ABOUT THIS EXERCISE:
Starting with the line that contains "Instruction: Focus the", copy each line exactly through the end of the listing, and omit all pictures.

▽

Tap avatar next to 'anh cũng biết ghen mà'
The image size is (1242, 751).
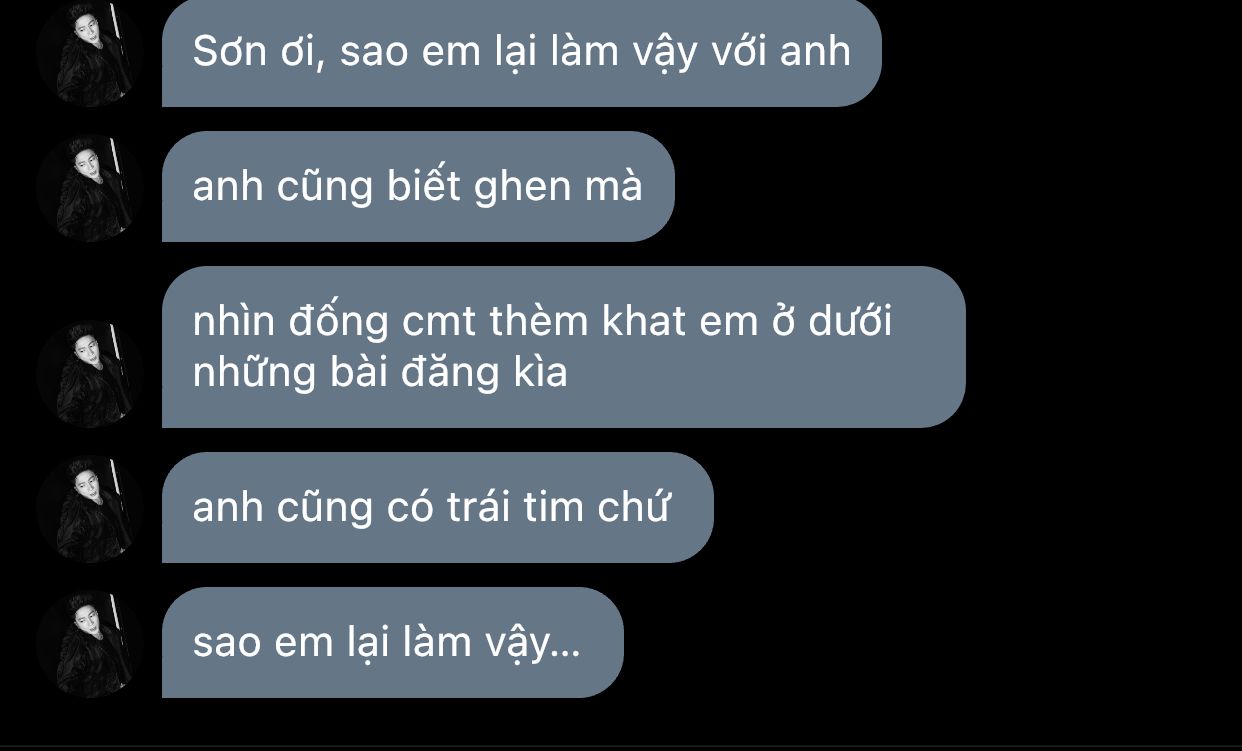click(89, 188)
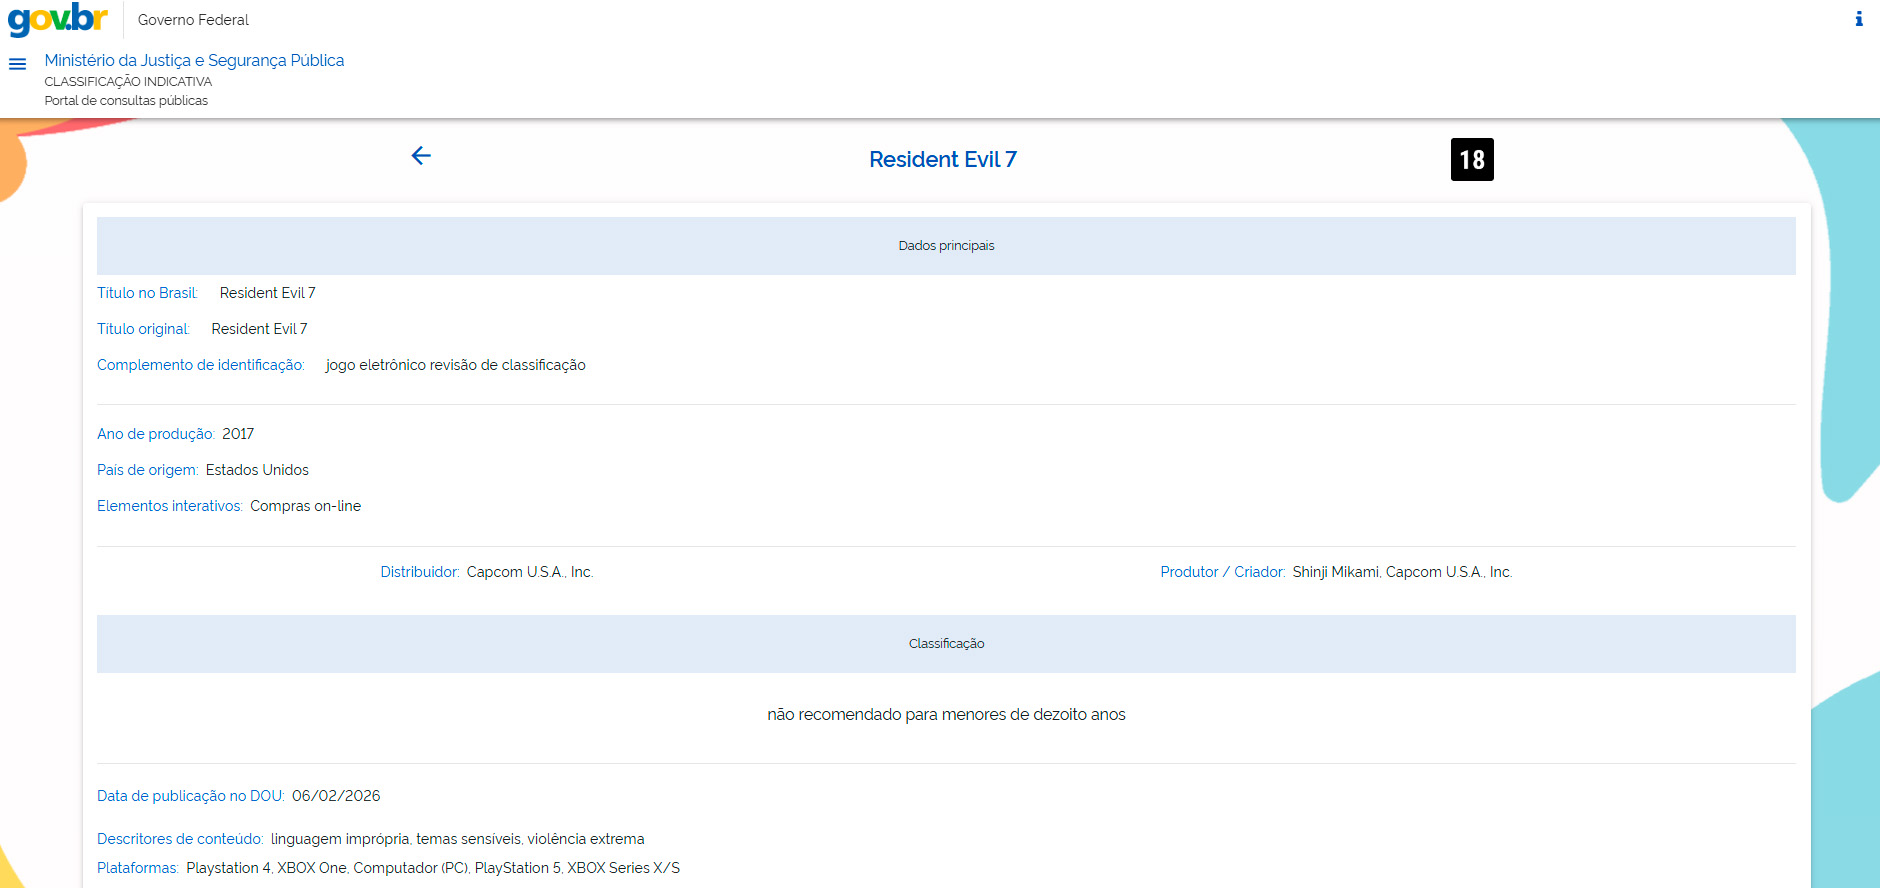Open Ministério da Justiça e Segurança Pública link
Image resolution: width=1880 pixels, height=888 pixels.
point(194,60)
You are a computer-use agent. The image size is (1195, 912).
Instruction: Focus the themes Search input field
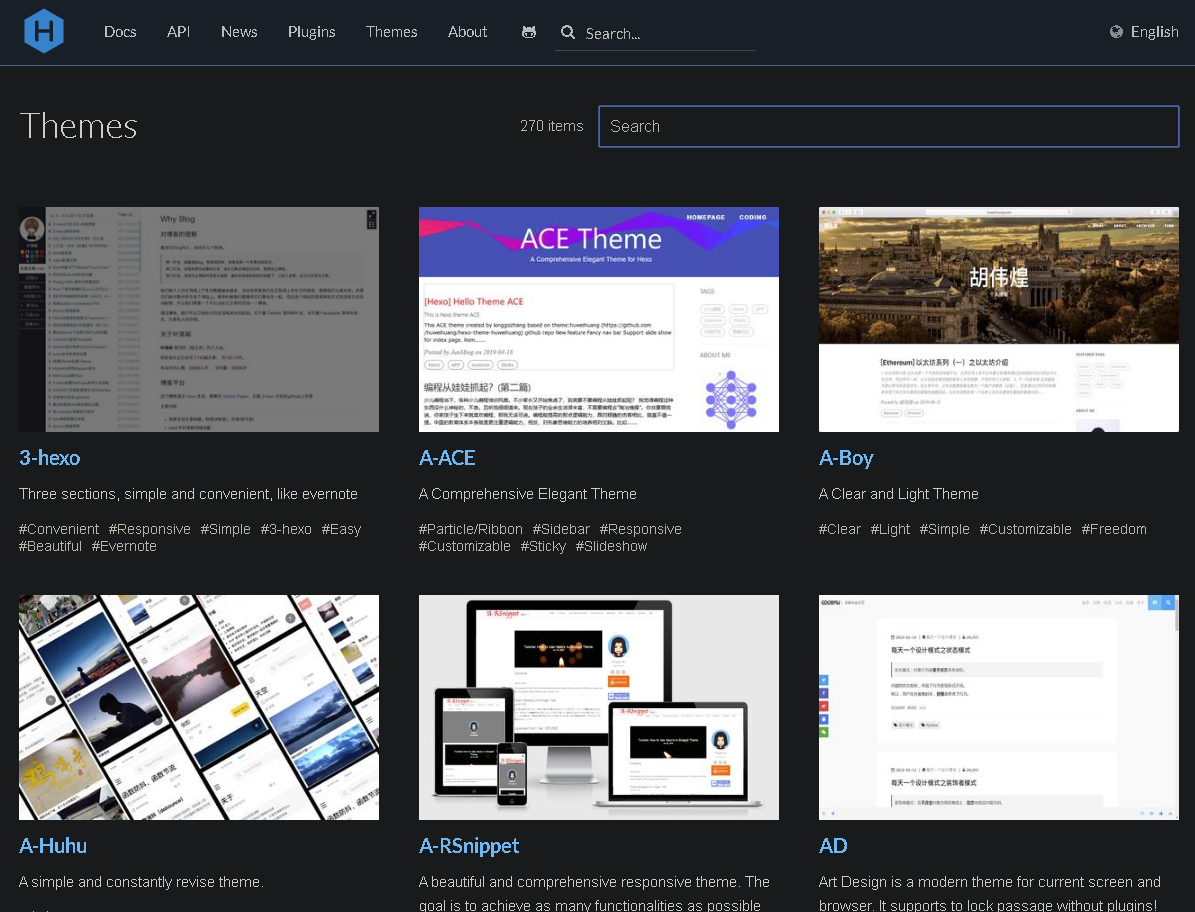point(888,127)
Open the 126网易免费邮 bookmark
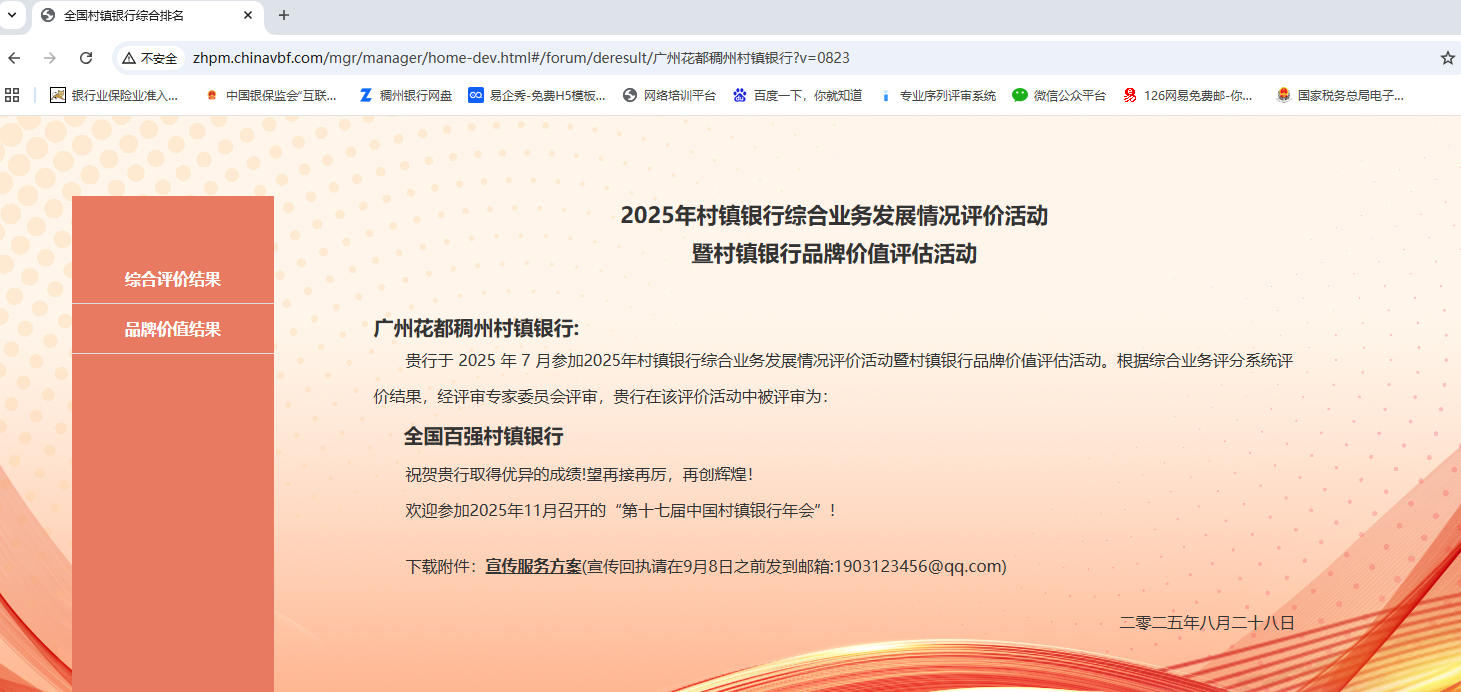Viewport: 1461px width, 692px height. click(x=1188, y=96)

△

SOLUTION FOR THIS PROBLEM:
Instruction: Focus the themes Search input field
point(888,127)
Open the 126网易免费邮 bookmark
Viewport: 1461px width, 692px height. click(x=1188, y=96)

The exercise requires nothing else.